EXERCISE PROMPT: Swap "time range" for "time window" in the rows, starting with the line with "The width and" and going on through the line with "Viewport: 1232px width, 964px", and give back only those lines with nothing else changed.

RECORDS PROVIDED:
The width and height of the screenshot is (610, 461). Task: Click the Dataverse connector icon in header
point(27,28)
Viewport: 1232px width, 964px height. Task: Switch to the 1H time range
--
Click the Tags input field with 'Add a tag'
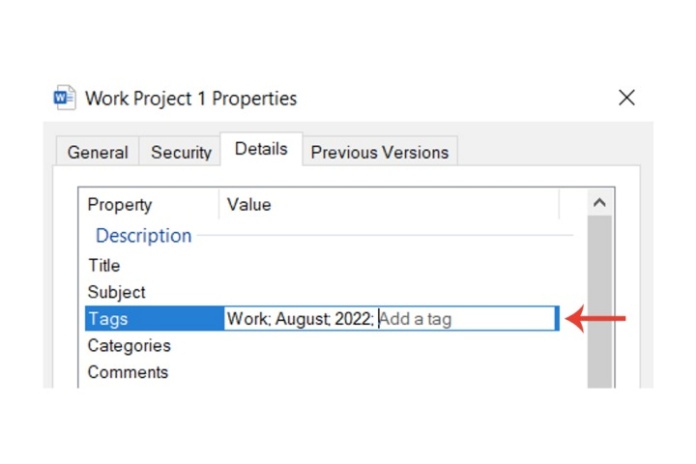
* * *
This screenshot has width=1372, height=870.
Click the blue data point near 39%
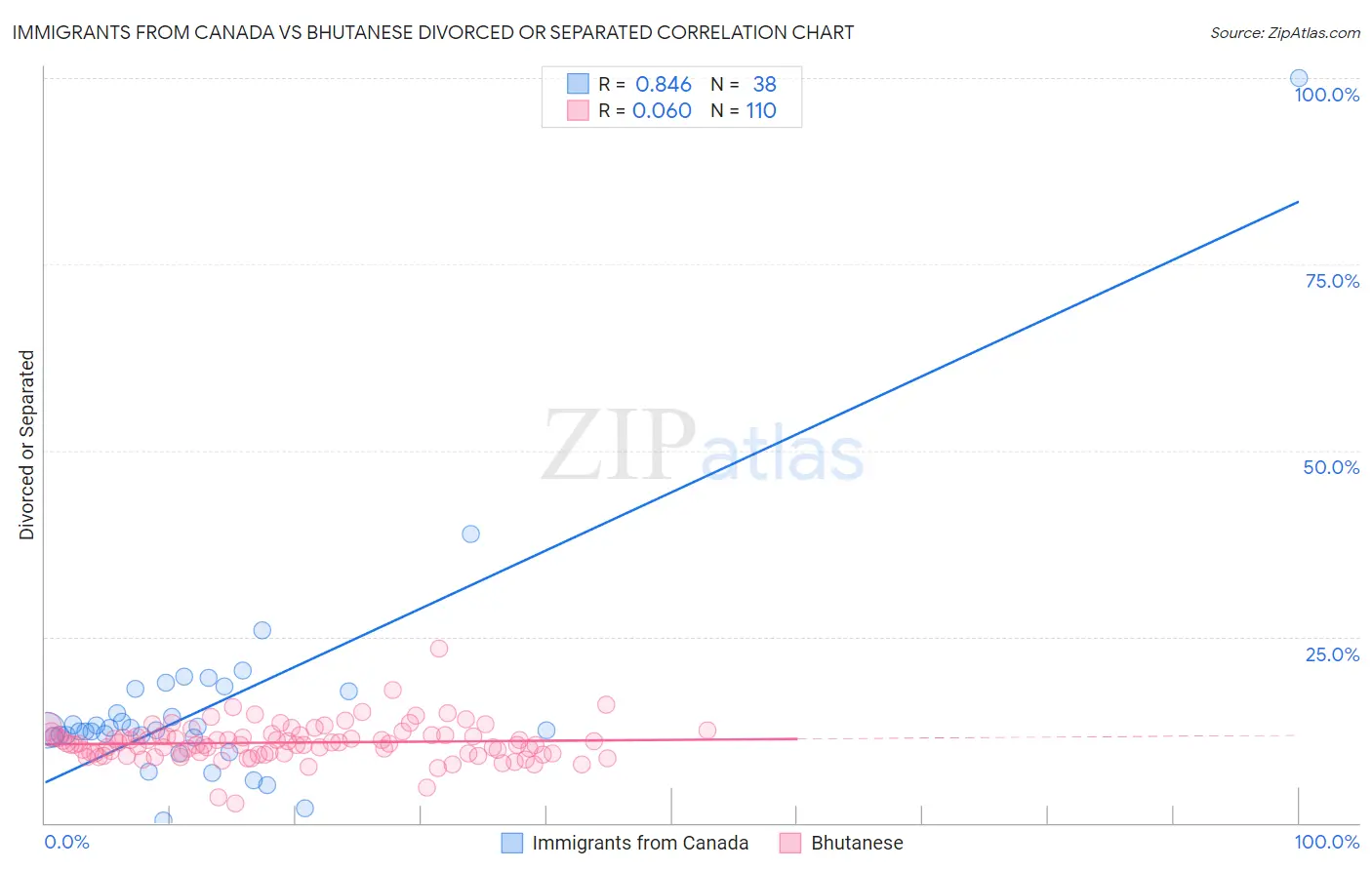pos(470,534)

WRITTEN REPLY:
The width and height of the screenshot is (610, 461). Task: Click the Dataverse connector icon in header
point(27,28)
Viewport: 1232px width, 964px height. Task: Switch to the 1H time window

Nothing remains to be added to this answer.